A kinetic Ising model study of dynamical correlations in confined fluids: Emergence of both fast and slow time scales

TL;DR

This study uses a finite length 1D Ising model to explore how dynamical correlations propagate and decay in confined fluids, revealing the emergence of both fast and slow relaxation times consistent with experimental observations.

Contribution

Introduces a novel finite length 1D Ising model to analytically and numerically investigate dynamical correlations in confined fluids, explaining the emergence of multiple relaxation time scales.

Findings

Model reproduces experimental features of relaxation times.

Destructive interference leads to faster decay of some relaxation components.
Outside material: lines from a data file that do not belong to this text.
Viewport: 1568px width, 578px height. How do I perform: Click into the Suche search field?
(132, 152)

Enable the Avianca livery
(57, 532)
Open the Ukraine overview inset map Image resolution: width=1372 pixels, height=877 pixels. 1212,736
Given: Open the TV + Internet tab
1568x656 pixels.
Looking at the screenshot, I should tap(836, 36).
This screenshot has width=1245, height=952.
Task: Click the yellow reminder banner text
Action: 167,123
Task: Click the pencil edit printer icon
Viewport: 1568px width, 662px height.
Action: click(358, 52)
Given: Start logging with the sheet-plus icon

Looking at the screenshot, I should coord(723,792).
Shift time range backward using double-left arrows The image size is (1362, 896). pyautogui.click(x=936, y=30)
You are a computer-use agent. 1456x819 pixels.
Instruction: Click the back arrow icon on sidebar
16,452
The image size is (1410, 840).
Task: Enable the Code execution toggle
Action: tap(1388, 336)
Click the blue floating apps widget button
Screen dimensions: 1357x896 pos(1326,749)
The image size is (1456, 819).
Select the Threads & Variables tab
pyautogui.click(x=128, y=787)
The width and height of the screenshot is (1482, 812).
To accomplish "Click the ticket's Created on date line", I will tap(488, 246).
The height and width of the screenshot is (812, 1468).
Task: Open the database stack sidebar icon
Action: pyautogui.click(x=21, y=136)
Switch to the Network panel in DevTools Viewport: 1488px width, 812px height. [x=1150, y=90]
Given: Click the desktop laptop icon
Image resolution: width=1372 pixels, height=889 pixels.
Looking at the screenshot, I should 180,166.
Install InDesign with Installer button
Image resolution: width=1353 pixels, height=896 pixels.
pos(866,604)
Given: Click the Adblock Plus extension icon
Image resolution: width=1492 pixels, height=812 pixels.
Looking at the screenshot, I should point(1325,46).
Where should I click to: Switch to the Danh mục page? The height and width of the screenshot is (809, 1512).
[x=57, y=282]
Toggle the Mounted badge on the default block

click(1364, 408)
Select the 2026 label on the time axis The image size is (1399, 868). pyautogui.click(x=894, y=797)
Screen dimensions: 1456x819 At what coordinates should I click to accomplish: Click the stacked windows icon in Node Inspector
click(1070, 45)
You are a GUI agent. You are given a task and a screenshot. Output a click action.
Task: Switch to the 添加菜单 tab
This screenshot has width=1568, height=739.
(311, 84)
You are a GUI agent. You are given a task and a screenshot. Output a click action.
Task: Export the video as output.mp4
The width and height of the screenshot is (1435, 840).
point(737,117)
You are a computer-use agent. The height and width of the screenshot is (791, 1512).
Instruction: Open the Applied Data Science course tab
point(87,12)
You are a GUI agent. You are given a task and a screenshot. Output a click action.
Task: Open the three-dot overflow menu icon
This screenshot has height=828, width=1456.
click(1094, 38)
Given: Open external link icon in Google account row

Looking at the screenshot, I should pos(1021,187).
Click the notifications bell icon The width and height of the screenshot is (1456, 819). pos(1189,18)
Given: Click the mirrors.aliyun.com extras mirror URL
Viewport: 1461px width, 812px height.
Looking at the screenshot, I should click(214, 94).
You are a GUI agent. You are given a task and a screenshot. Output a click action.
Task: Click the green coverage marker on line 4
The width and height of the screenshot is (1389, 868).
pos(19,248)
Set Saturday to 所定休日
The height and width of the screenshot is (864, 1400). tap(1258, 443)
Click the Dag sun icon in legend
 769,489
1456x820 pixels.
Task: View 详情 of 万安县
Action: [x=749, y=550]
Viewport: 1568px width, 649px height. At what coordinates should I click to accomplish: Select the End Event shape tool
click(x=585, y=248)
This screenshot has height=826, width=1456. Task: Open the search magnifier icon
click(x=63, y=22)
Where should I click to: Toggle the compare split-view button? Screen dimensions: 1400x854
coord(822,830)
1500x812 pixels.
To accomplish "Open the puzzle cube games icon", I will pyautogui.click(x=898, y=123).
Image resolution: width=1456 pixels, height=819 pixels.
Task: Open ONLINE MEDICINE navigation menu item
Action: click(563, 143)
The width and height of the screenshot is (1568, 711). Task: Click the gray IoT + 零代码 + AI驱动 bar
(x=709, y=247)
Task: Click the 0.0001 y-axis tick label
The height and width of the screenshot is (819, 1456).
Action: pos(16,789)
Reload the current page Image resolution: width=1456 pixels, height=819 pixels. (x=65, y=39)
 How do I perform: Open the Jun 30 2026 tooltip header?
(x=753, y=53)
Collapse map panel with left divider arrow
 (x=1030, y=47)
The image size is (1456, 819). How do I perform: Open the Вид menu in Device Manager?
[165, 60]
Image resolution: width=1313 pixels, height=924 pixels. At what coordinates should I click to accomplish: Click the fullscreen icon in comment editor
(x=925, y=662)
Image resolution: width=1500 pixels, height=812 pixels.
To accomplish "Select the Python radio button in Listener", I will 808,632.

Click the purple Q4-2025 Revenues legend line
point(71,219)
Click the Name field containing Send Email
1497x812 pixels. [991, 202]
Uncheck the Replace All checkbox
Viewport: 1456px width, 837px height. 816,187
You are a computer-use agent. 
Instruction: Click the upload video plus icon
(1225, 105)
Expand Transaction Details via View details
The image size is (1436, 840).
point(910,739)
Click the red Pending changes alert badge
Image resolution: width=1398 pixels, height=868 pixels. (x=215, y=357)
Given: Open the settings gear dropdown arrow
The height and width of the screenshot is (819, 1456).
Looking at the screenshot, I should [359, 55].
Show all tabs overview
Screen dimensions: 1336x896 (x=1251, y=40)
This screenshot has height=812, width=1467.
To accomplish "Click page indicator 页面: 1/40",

Strong coupling results in predominantly exponential, homogeneous relaxation.

Abstract

Experiments and computer simulation studies have revealed existence of rich dynamics in the orientational relaxation of molecules in confined systems such as water in reverse micelles, cyclodextrin cavities and nano-tubes. Here we introduce a novel finite length one dimensional Ising model to investigate the propagation and the annihilation of dynamical correlations in finite systems and to understand the intriguing shortening of the orientational relaxation time that has been reported for small sized reverse micelles. In our finite sized model, the two spins at the two end cells are oriented in the opposite directions, to mimic the effects of surface that in real system fixes water orientation in the opposite directions. This produces opposite polarizations to propagate inside from the surface and to produce bulk-like condition at the centre. This model can be solved analytically for short chains. For long chains we solve the model numerically with Glauber spin flip dynamics (and also with Metropolis single-spin flip Monte Carlo algorithm). We show that model nicely reproduces many of the features observed in experiments. Due to the destructive interference among correlations that propagate from the surface to the core, one of the rotational relaxation time components decays faster than the bulk. In general, the relaxation of spins is non-exponential due to the interplay between various interactions. In the limit of strong coupling between the spins or in the limit of low temperature, the nature of relaxation of the spins undergoes a qualitative change with the emergence of a homogeneous dynamics where decay is predominantly exponential, again in agreement with experiments.